Недавно я наткнулся на медицинский термин «миметическая работа» (mimetic labor), означающий ложное или сорванное начало родов. Начинаются мучительные схватки, но шейка матки не расширяется. Потенциальность достигает пика. Пузырь, кажется, вот-вот вырвется в действительность (актуальность). Но этого не происходит. Схватки стихают, беременность продолжается. В английском «labor» означает как родовые схватки, так и работу, так что в этом выражении имеется что-то вроде рискованной метафорической ссылки на то, что проделывает – и может проделать – мимесис как способ актуализации.

Поздний советский период породил культурное ископаемое топливо, которое многие сегодня хотели бы пусть в ход, актуализировать. Любопытно, что разнообразные усилия в этом направлении артикулируются как серия ложных начал, выбрасывающих лишь потенциальные актуализации или угрозы надвигающейся тотальности. Но успех или тотальные перемены так и не наступают, и проект оставляется ради другой, еще более грандиозной схемы. Каждый новый идеологический продукт обладает своей собственной телеологией. Но он быстро превращается в очередное дополнение к энциклопедии стремительного движения товаров потребления, выкидываемых слишком быстро, чтобы их использовали. Даже те проекты, которые пытаются развивать социалистические стратегии с целью задействовать подлинные освободительные импульсы советского прошлого, сталкиваются с этой проблемой. Мимесис превращается в кратковременную магию, проигрывающую всевозможные трагедии как жуткий фарс. Реальность кажется кишащей дурной потенциальностью, которую невозможно репрезентировать, готовой затрещать по всем швам именно потому, что смысл отсрочен. Время реакции, говорим мы, преисполненное знамений, прерывающих идиллию. Немного похоже на Бидермайер.

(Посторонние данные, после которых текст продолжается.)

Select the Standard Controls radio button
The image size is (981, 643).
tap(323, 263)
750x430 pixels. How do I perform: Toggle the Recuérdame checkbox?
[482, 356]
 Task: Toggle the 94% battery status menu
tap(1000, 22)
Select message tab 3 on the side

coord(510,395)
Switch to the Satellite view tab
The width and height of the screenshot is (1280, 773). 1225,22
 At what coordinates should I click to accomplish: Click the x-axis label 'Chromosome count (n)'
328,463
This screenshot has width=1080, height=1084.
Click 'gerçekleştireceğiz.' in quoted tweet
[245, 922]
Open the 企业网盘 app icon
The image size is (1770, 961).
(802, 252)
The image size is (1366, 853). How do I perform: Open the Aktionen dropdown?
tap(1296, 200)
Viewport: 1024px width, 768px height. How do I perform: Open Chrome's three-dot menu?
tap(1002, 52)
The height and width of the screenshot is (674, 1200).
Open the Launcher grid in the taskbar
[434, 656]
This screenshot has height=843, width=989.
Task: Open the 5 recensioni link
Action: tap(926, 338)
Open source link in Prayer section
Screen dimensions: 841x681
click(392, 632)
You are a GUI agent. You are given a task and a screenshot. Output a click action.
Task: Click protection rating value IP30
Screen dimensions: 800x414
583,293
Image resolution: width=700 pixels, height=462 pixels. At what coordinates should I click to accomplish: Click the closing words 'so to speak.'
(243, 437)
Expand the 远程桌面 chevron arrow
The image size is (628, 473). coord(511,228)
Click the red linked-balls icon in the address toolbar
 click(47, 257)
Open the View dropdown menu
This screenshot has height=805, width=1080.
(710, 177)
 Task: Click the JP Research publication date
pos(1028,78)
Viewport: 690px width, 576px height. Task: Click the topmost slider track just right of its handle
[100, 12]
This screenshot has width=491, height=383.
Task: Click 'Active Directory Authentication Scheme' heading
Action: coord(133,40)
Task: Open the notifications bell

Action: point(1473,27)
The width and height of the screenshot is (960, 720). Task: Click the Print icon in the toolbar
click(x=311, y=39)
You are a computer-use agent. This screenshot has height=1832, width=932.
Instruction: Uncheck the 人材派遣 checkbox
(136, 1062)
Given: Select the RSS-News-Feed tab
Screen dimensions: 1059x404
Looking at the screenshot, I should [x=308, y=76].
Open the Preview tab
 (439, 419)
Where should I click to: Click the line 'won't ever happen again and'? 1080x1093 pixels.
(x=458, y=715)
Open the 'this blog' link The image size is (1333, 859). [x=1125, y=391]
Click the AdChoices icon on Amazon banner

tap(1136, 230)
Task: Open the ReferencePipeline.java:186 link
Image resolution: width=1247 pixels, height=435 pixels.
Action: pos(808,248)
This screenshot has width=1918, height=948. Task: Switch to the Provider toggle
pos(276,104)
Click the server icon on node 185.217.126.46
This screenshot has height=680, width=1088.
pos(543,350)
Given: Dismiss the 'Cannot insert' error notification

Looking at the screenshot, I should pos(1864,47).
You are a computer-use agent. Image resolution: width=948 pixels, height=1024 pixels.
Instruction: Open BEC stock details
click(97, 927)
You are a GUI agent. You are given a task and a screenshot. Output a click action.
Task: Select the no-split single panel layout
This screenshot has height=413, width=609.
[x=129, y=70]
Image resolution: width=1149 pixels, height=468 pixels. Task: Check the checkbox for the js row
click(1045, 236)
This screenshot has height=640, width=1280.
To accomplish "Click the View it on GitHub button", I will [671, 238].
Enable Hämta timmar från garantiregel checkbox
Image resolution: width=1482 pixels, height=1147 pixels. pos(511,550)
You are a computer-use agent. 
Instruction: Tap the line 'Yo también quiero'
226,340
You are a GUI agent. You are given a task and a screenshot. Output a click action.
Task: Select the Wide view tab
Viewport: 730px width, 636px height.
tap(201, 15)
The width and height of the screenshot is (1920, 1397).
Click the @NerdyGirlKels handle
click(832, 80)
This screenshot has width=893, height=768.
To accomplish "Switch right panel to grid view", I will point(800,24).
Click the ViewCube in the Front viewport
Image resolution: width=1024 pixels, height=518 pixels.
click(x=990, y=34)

Но нет ли какого-то иного способа понимания пост-советской попытки актуализации? Может быть, миметическая работа обладает своим собственным потенциалом? Любопытный аспект мимесиса можно обнаружить в переводе. Перевод сегодня – ключевое средство для маркетинга многообразных потенциальностей советской культуры по мере того, как новая российская элита становится глобальной. В процессе перевода русские тексты зачастую нуждаются в том, что называется «евроремонт»: в обновлении и перезагрузке в матрицу глобальной культуры. Потому что слишком буквальные переводы актуализируют как потенциальные идеологические противоречия самого оригинала, так и определяющие ограничения того языка, на который осуществляется перевод. Подобно чревовещателю или миму, переводчик пребывает в постоянной опасности порождения колониальной карикатуры. Продуктивной его/ее деятельность делает то, что он/она развивает и использует всевозможные миметические стратегии, чтобы сделать противоречия не столь очевидными, затолкав их обратно в область потенциальности.

Любопытным образом, это позволяет заглянуть в то, чем действительно может быть «миметическая работа», если их ухватить как мимесис: чем-то весьма напоминающим диалектический реализм, предугаданный марксистскими эстетиками 1930-х. Многие сегодня пытаются актуализировать это наследие, хотя оно и остается неверно истолкованным. Диалектический реализм – это рефлексивная структура, потенциальность которой можно постичь, представив подрывной автопортрет Веласкеса с испанской королевской семьей. Оптика власти обрамлена и пропитана здесь барочной меланхолией, заставляющей испанскую монархию выглядеть собранием врожденных дурачков в зеркале живописи Веласкеса. Диалектический реализм фиксирует этот культурный потенциал, политизируя прием самого отражения-рефлексии. Величайший текстуальный пример этого можно найти в марксовой критике младогегельянского неверного перевода Прудона в «Святом семействе». В этом блестящем очерке Маркс использует потенциал неверных прочтений Прудона, указывая на – и заостряя – неверные толкования младогегельянского языка, на который был осуществлен перевод. Но что еще важнее, Маркс политизирует и усваивает ложные идеологии, апроприируя их и порождая потенциальность, которую его собственная работа переведет позднее в новый миметический метод диалектического материализма.

Нельзя ли востребовать назад такие рефлексивные структуры, применив их, например, к проблеме перевода, или это будет еще один пример миметической работы в сугубо медицинском смысле? На данный момент вопрос этот – источник мучений, особенно потому, что условия современного интеллектуального труда оставляет так мало времени на написание длинных текстов. Вот почему я должен закончить на этой стадии, набросав лишь в общих чертах не более чем еще одно новое начало.